Lockport’s final police policy reform meeting came and went quietly on Thursday evening at Willow Street Park. The meeting was relatively short, becoming somewhat of a closing dialogue between those attending on what had been learned at previous gatherings.
Mayor Michelle Roman outlined her overall analysis of the problems highlighted in these meetings, and of course, the city government’s expected responses to any identified issues. In her estimation, there are four key areas marked for reform, with those being: Transparency, Community Relations, Hiring Practices, and Training.
Roman noted that all bodycams were recently updated from an aging model which was causing unexpected errors. Additionally, the bodycam policies have been updated to mandate officers activate their cameras at more than just traffic stops.

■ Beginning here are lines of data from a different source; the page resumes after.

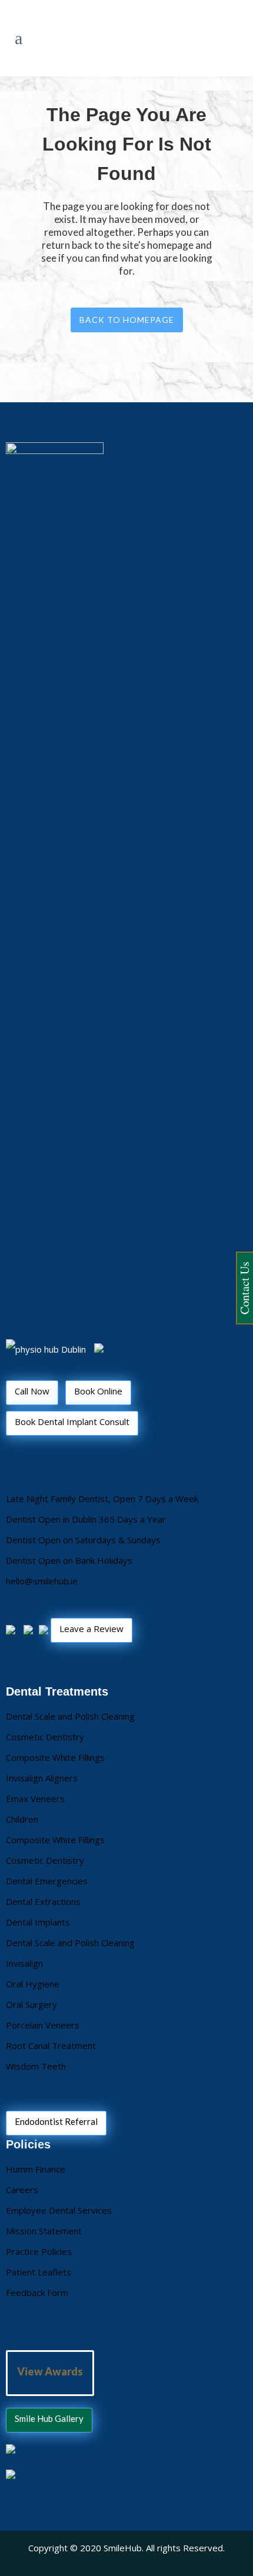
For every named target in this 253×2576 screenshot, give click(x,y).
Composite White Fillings (55, 1757)
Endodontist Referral (56, 2121)
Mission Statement (44, 2231)
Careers (22, 2189)
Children (22, 1819)
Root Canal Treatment (51, 2045)
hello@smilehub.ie (42, 1581)
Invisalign (24, 1963)
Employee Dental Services (59, 2210)
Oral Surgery (31, 2004)
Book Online (98, 1391)
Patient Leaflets (38, 2272)
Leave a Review (91, 1628)
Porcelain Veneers (42, 2025)
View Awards (50, 2371)
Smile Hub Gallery (49, 2418)
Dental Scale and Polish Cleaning (70, 1716)
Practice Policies (39, 2251)
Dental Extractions (43, 1901)
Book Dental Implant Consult (72, 1421)
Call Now (32, 1391)
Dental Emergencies (47, 1881)
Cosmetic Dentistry (45, 1737)
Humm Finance (35, 2169)
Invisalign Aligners (42, 1778)
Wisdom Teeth (36, 2066)
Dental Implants (38, 1922)
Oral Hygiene (32, 1984)
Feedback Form (37, 2292)
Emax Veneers (35, 1798)
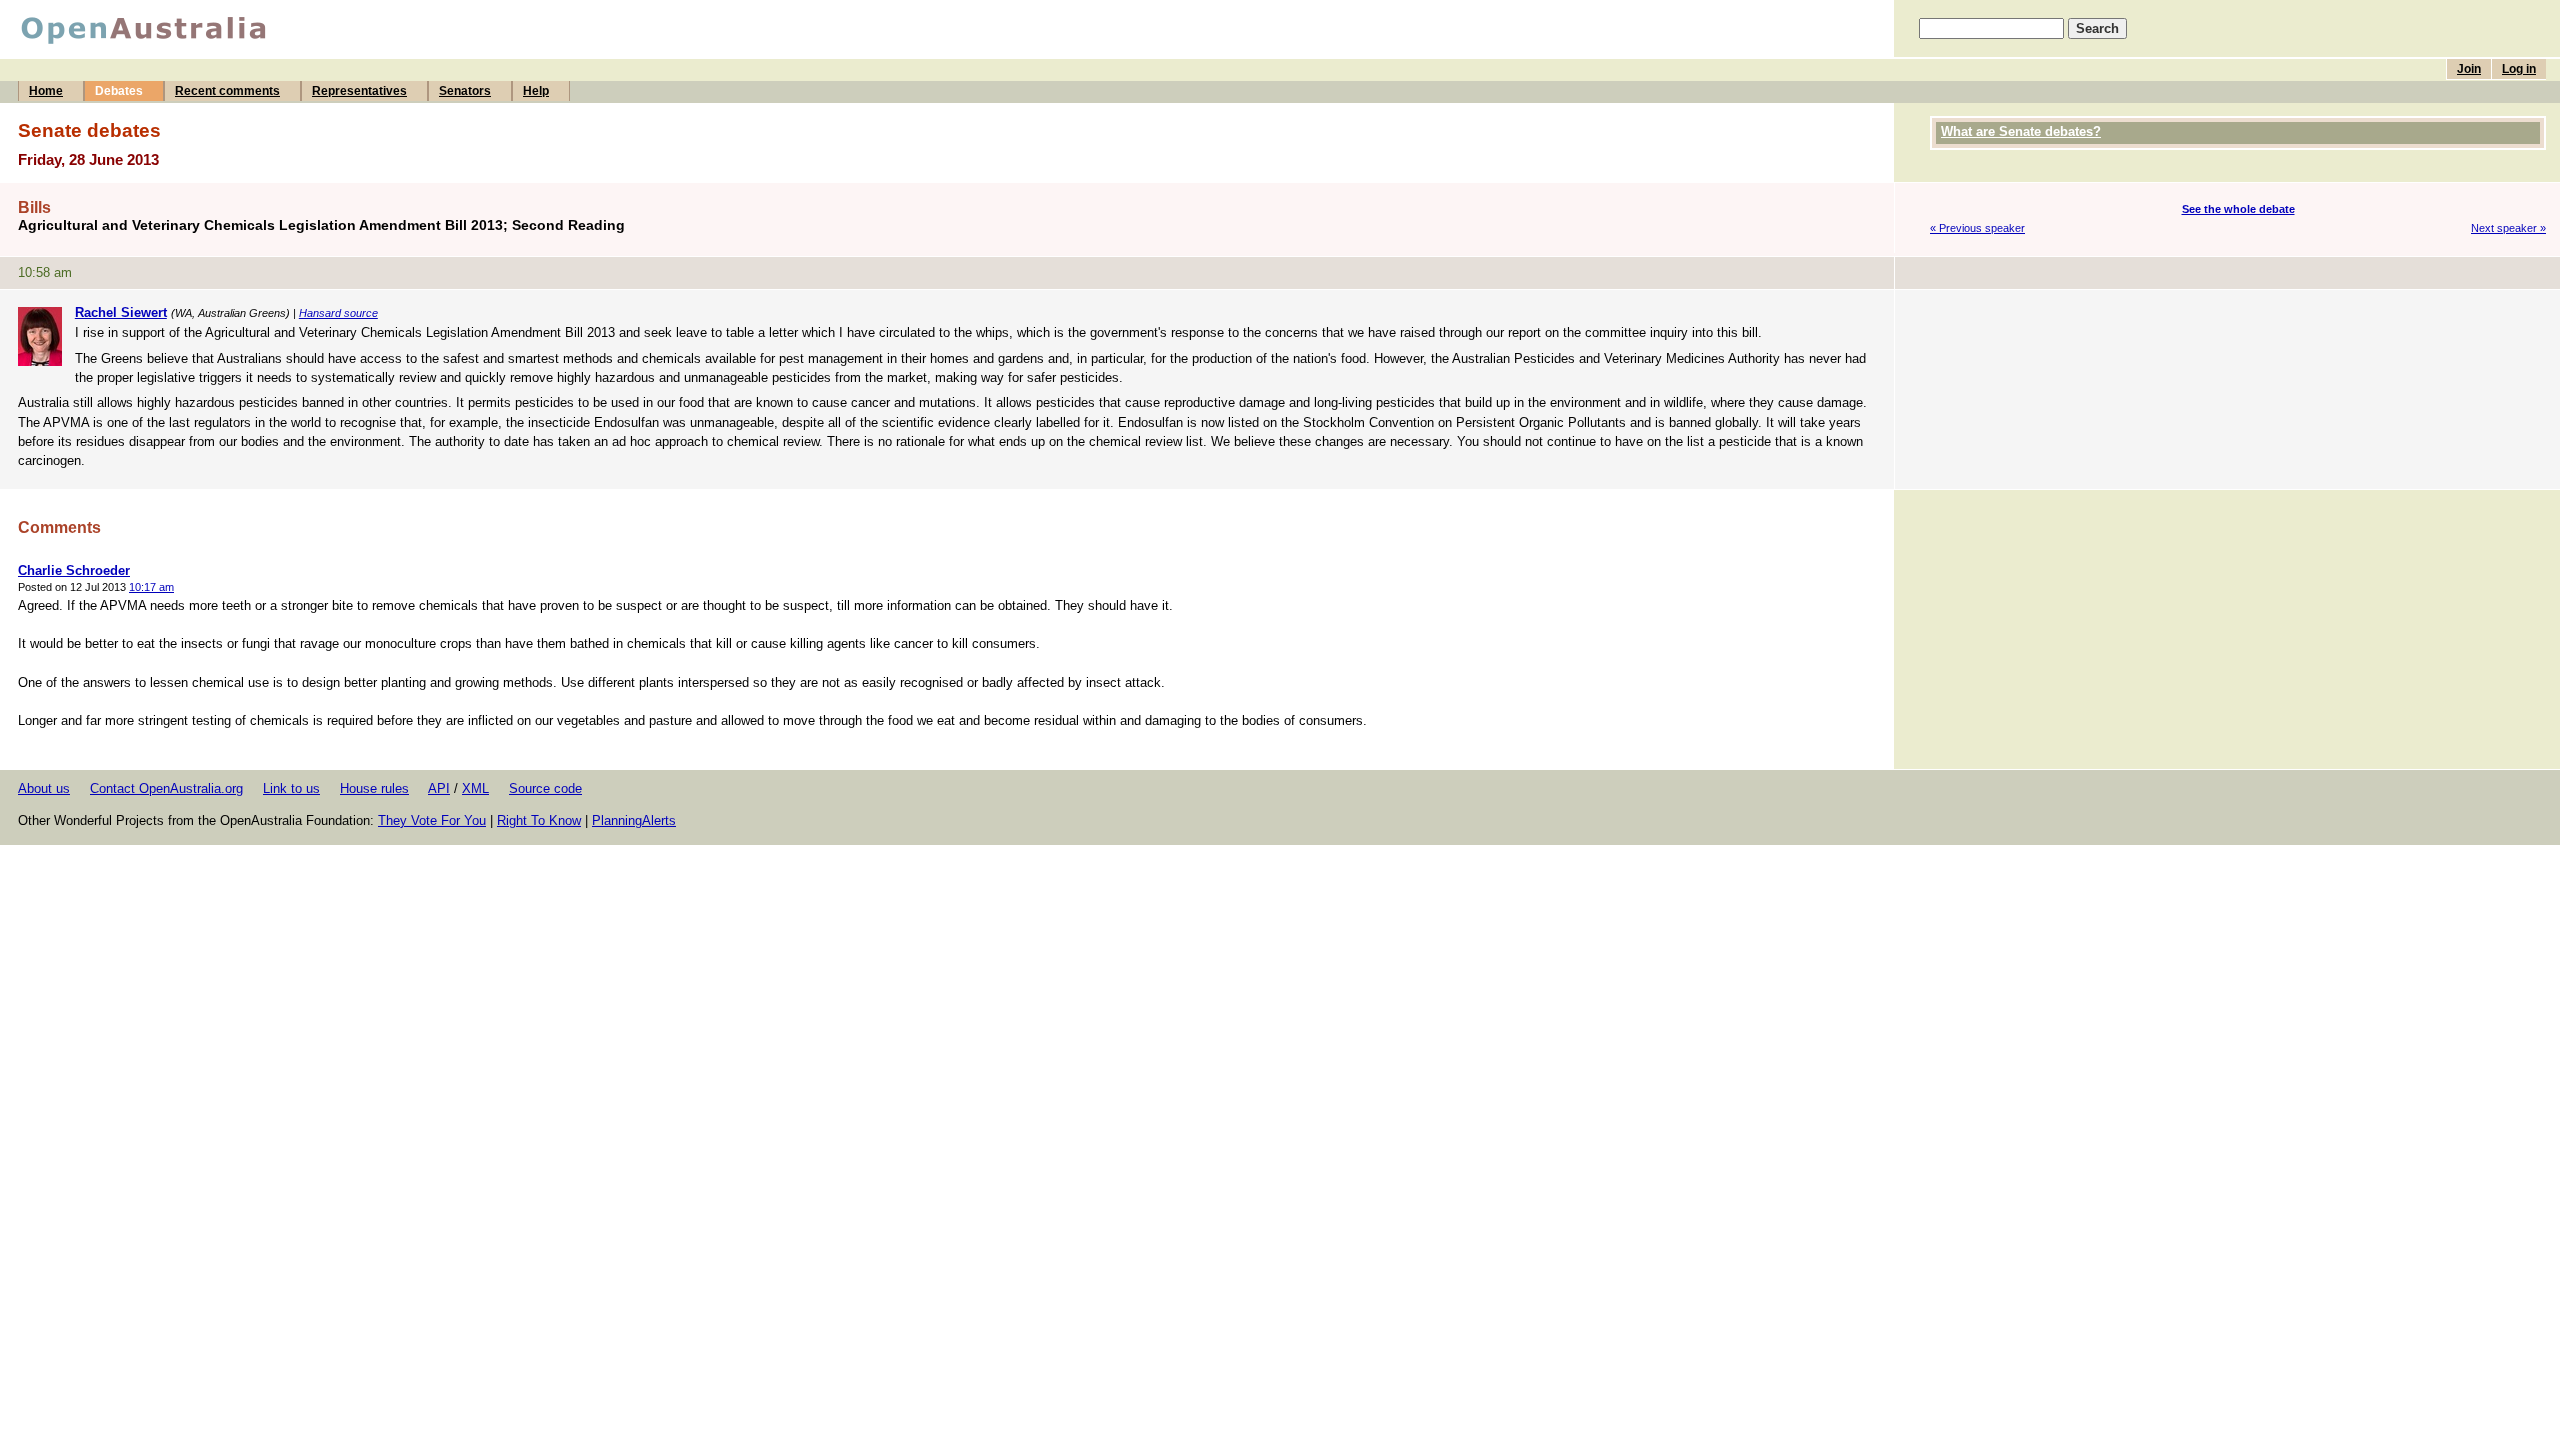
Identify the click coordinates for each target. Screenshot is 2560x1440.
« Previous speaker (1977, 228)
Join (2469, 69)
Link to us (291, 788)
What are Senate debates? (2021, 131)
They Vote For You (432, 820)
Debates (119, 91)
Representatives (359, 91)
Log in (2519, 69)
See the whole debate (2238, 209)
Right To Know (539, 820)
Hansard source (338, 313)
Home (46, 91)
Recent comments (227, 91)
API (439, 788)
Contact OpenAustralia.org (166, 788)
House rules (374, 788)
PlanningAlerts (634, 820)
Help (536, 91)
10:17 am (151, 587)
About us (44, 788)
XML (475, 788)
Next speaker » (2508, 228)
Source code (545, 788)
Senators (465, 91)
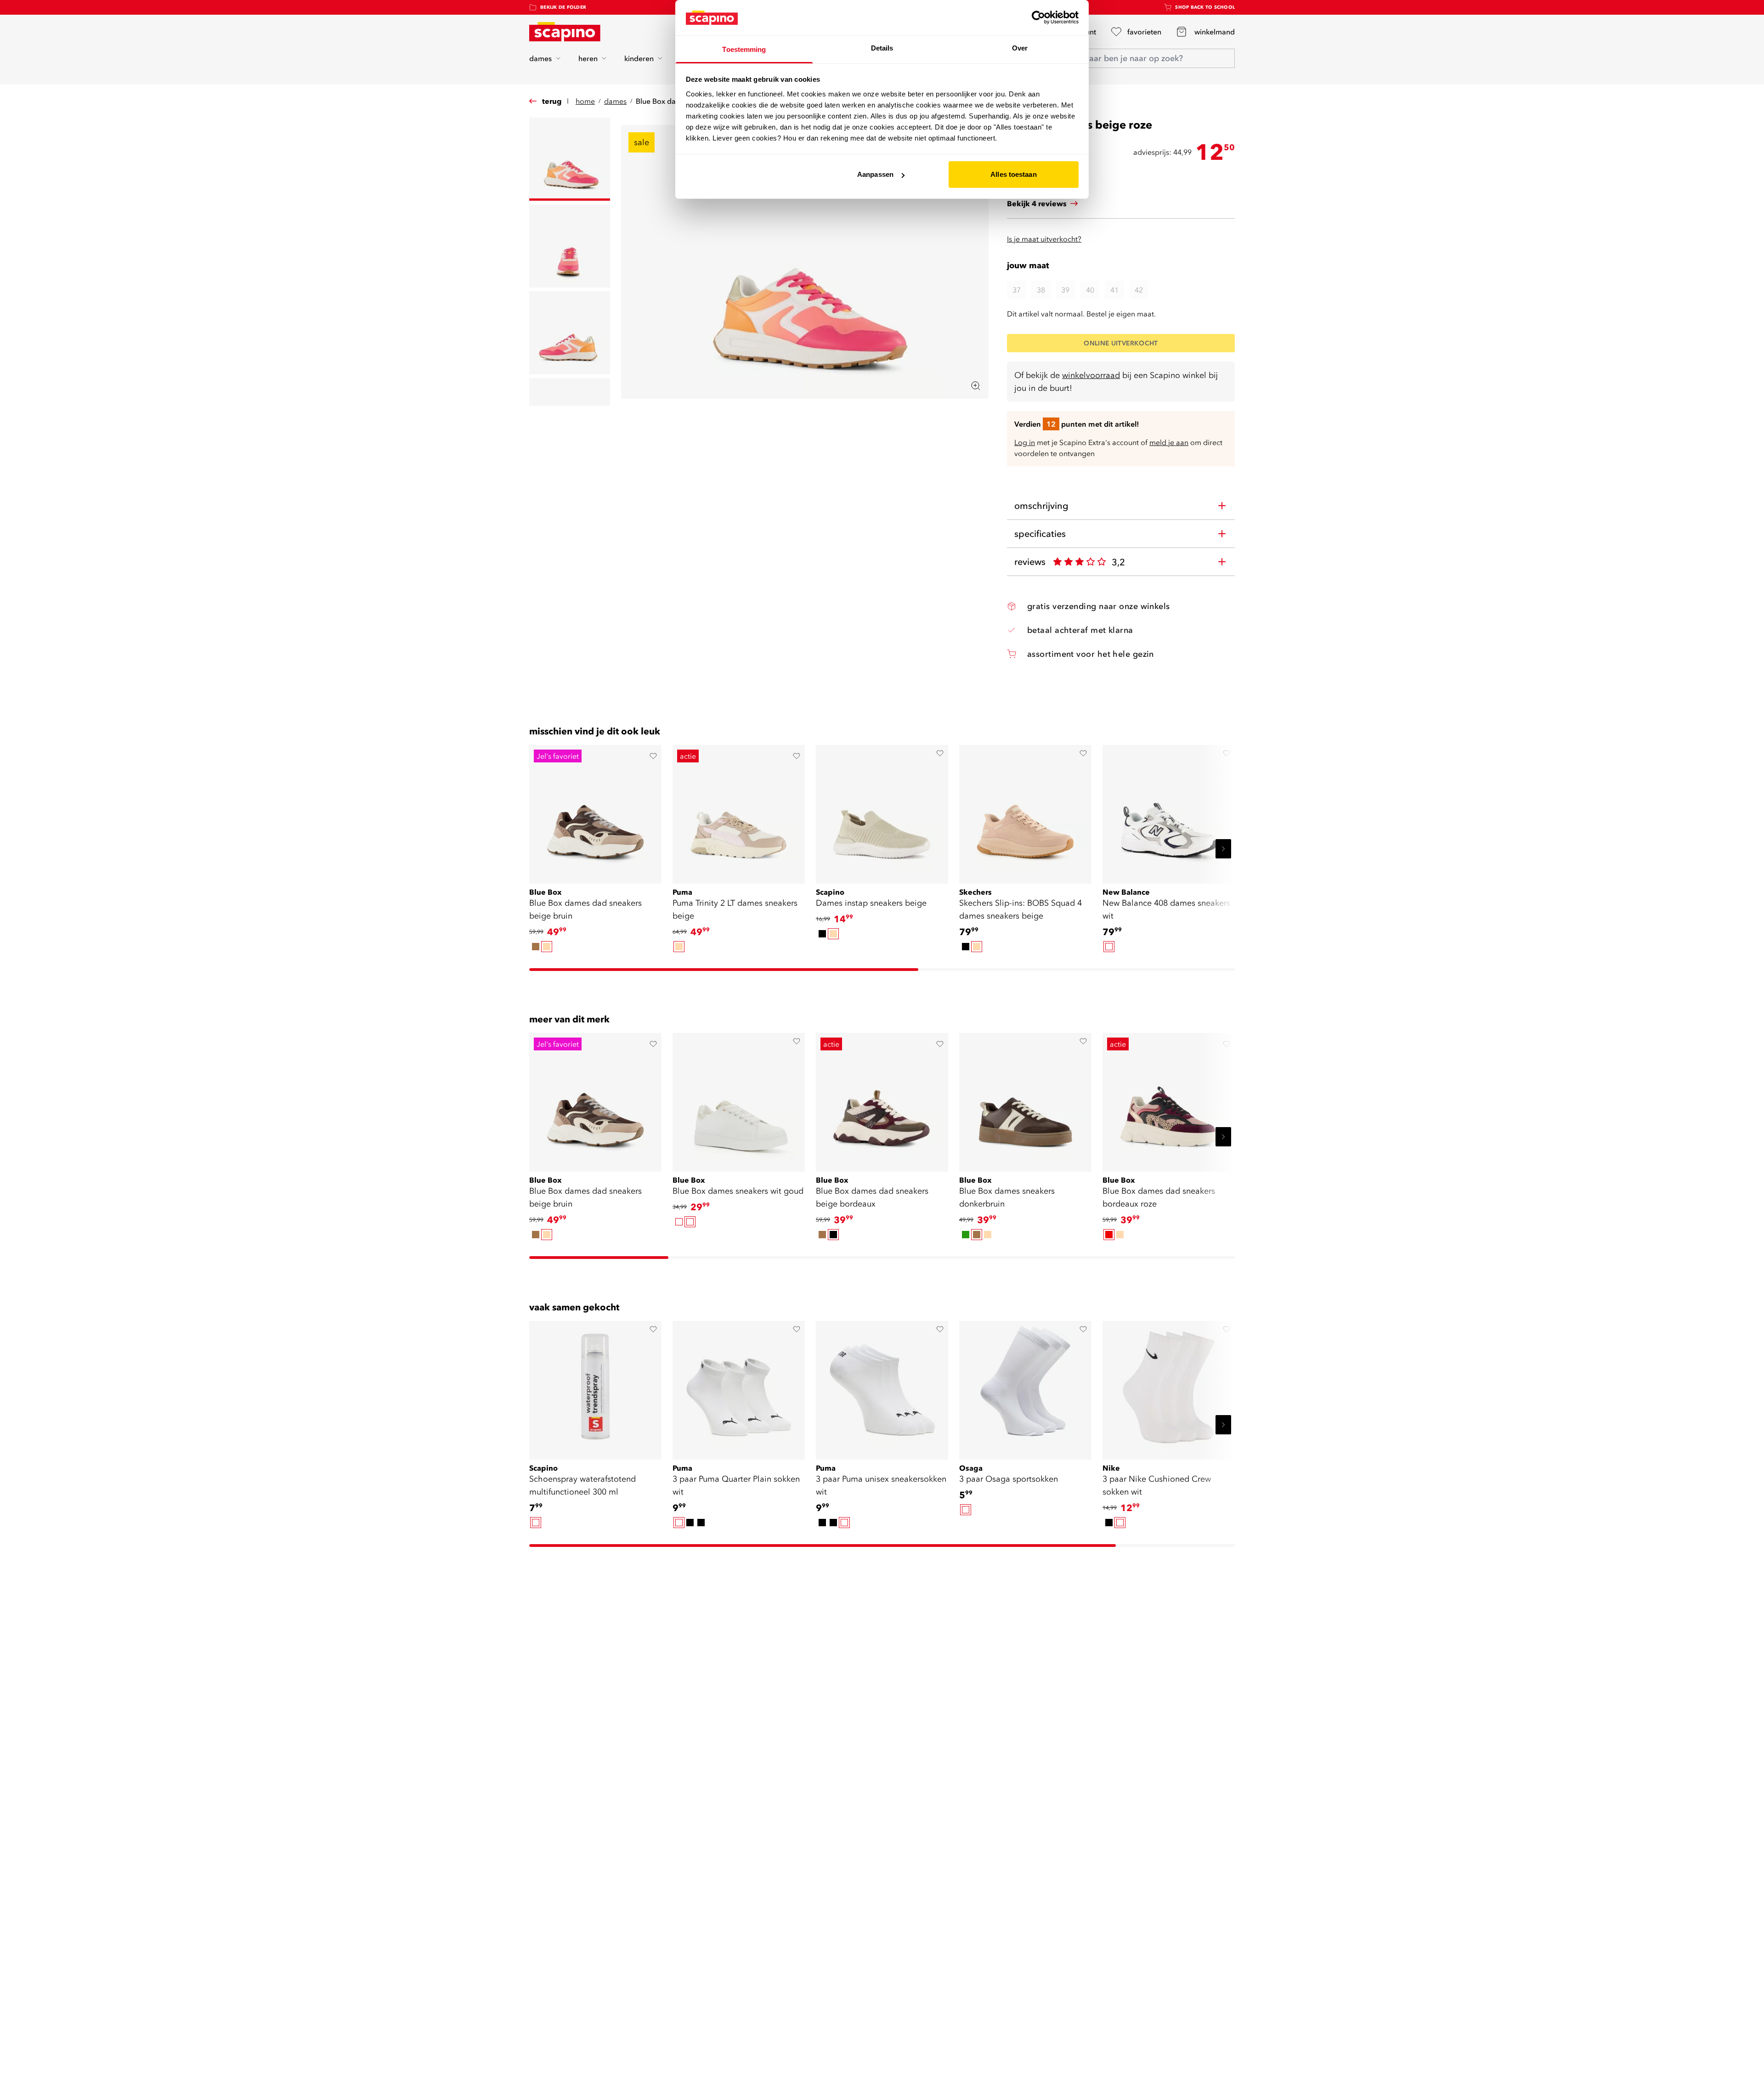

Mayor Roman also cited changes to the Lockport Police Department’s national accreditation status, stating, “The city lost its national accreditation because it was too difficult for them to keep up with all of the policies. So, last year we purchased a program called ‘Lexipol’, which helps you review all of the policies and make sure they are at state and national standards.”
Roman has placed Police Community Aid Officer Mark Sanders at the helm of maintaining healthy community relations. According to Sanders, his hours have been expanded working on this very issue.
Mayor Roman cited a two-fold strategy to create a more diverse Lockport Police Department. According to Roman, there is plenty of gender diversity, but not enough ethnic diversity. She explained, “What we’re working on is the recruitment of people to take the test, and also, to help them study and prepare for the test so they do better.”
Lastly, Roman summarized her views on training, saying, “There is a long list of training we want to include that is more than just police academy. That is beyond just the gun range and use of force type stuff. So, what we are proposing is that they do more mental health training. They do have a core group of officers who get that, but we would like it to be blanketed training for all officers. They already do sexual harassment and diversity training, which is mandatory every year.”
Lockport Police Chief Steve Abbott, who was also in attendance, added to Roman’s assessment on more expansive officer training. “A lot of the training, those perishable skills, de-escalation, mental health training, things like that. Those are things that if you do not train on them yearly, on a regular basis, you’re just going to lose them,” said Abbott, adding, “It really is just trying to put the public first – Service before self.”